Il convient de rappeler que dès l'année 2008 le mouvement des étudiants s'était organisé au Venezuela. En 2009 il y en a même ceux qui se sont cousu la bouche en signe de proteste. Des grèves de la faim, des veillées au sein des installations universitaires, des prières communes pour la pacification nationale... la liste des actions entreprises par ces courageux est longue.
Néanmoins, à chaque fois l'on réussissait à retarder l'implosion sociale, à discréditer l'opposition et nos demandes (on continue à le faire d'ailleurs). Au travers la négociation de nombreux emprunts, l'on a pu continuer à donner du grain à moudre à la machine qui entretenait le PSUV. En offrant des terres en concession à des exploitants venus d'ailleurs (de la Chine et de la Biélorussie), dans les Llanos, au Sud du Lac de Maracaïbo, y compris récemment dans le territoire de l'Essequibe aux Anglais [territoire géopolitiquement stratégique, pour lequel les générations précédentes ont lutté par la voie diplomatique].
Le pays est ruiné ! C'est simple. Mon avis personnel c'est que les Venezueliens sont loin d'être des enragés ou des chiens pro-imperialistes. Si une situation similaire s'était produite ailleurs dans le monde (au Moyen Orient, par exemple ou en Europe), dès le 14 avril 2014 le Venezuela serait parti en vrac. Parce que dès le 14 avril 2002 les conditions étaient données pour qu'une guerre civile achevée par une intervention internationale (ou invasion impériale selon le script chavista-castro communiste) aurait pu belle et bien avoir eu lieu.
En revanche, les 40 années de vie "démocratique" et républicaine (on sait bien que la démocratie est un idéal mais je compatis face aux critiques constructives à ce système qui est à l'évidence le moins pervers d'entre tous) et la richesse pétrolière des années 20 ont servi à constituer une classe moyenne et "civilisée". J'utilise ce dernier terme pour désigner une société qui a réussi à dépasser le stade de société "sauvage" suivant le modèle occidental du siècle dernier que les Vénézuéliens ont embrassé après leur indépendance (1810), celui des montoneras du XIX s.
En revanche, grâce à Chávez et à sa folie révolutionnaire improvisée, la seule réussite des Vénézuéliens (si nous pouvons nous permettre encore d'employer ce terme) est celle d'avoir fait un bond en arrière de 100 ans. Quelle meilleure preuve que l'état actuel de notre situation.
Alors non, je ne regrette pas l'absence physique du "Comandante", car son image et les enregistrements de sa voix sont toujours utilisés par le gouvernement illégitime de Nicolás Maduro pour manipuler une partie de plus en plus réduite de la population vénézuélienne.

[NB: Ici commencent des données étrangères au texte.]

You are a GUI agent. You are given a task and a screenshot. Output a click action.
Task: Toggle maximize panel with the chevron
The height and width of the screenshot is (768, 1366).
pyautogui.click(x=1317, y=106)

Les intellectuels qui entouraient Chávez ont fait un excellent travail. Ils se sont bien chargés de manipuler l'histoire du Venezuela, ses symboles et les affinités culturelles du peuple vénézuélien lors de l'élaboration de leur théorie révolutionnaire. La même qu'ils ont réussi à exporter tout en exploitant le charisme du leader politique Hugo Chávez. Ce phénomène n'a rien de nouveau, même si l'on se creuse encore la cervelle pour trouver un préfixe autre que "néo" ("néo - populisme", néo - dictature", "néo - totalitarisme", "néocolonialisme", "néo - l'impérialisme", etc. Je profite de ce texte pour rajouter mon grain de sable à cette "néo - confusion" et de proposer le concept de "néo - opportunisme".

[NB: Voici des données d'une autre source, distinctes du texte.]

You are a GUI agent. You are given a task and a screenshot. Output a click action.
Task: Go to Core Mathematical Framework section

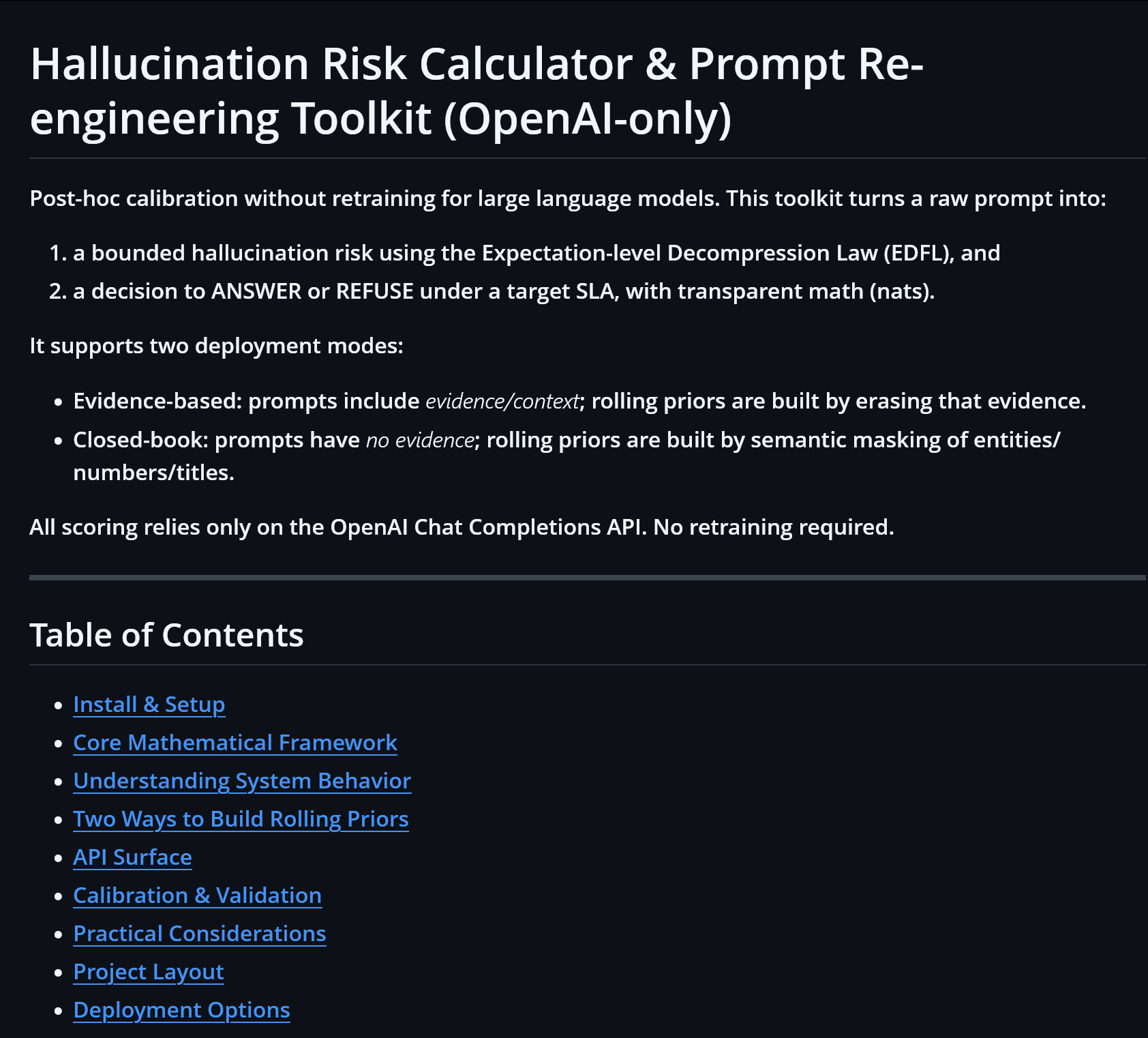[235, 743]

Chávez était malin, certes, mais il n'était pas seul. Ses conseillers savaient ce qu'ils faisaient et dans quel but. Je suis consciente qu'il est difficile de voir clair lorsqu'on est sur place, mais depuis l'étranger, travaillant dans le calme et à partir des sources historiques, de témoignages fiables et du background apporté par des longues années d'expérience et une connaissance approfondie du Venezuela, je vous assure que l'on est capable de vivre en chair et en os le mythe de la caverne de Platon.